[Items from a dataset]
========

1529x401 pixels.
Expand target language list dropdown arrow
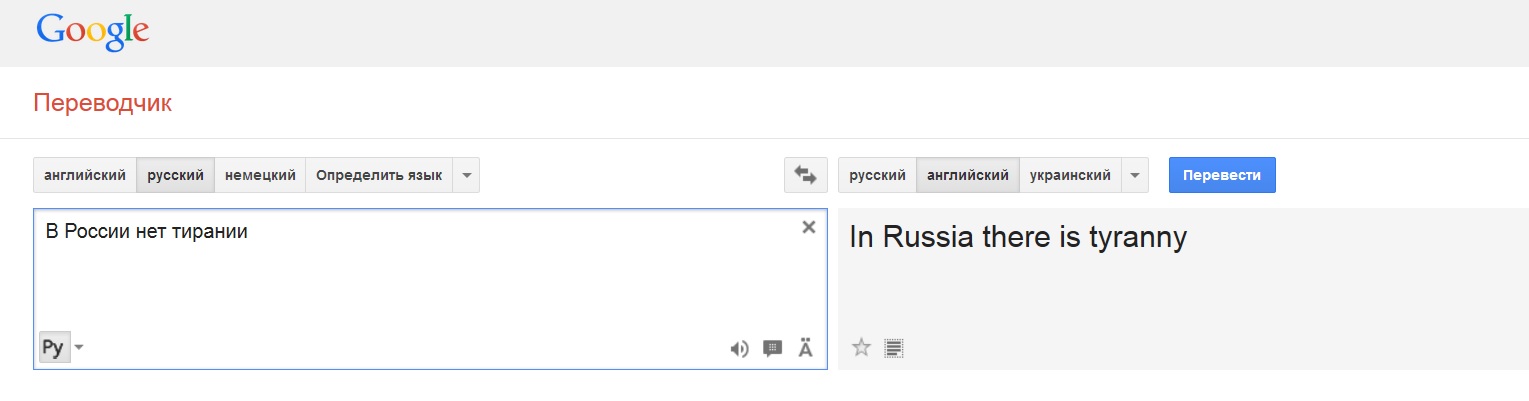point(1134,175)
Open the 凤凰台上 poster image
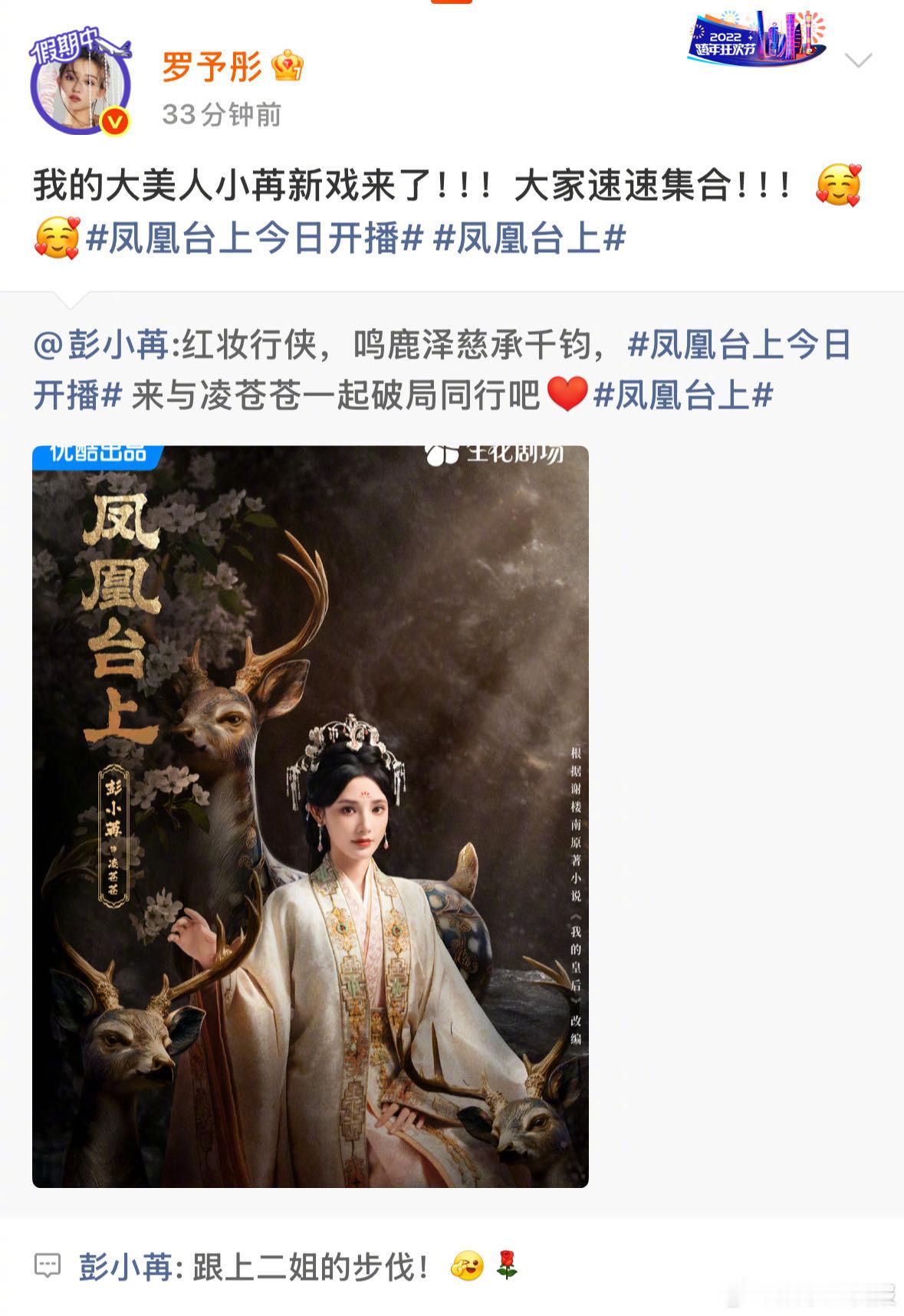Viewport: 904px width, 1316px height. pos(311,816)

========

WHAT YOU SHOULD DO ::
Exactly as given, transcribe every line of the data, but not its images.

SOLVED PROBLEM ::
1529x401 pixels.
Expand target language list dropdown arrow
point(1134,175)
Open the 凤凰台上 poster image
Viewport: 904px width, 1316px height. pos(311,816)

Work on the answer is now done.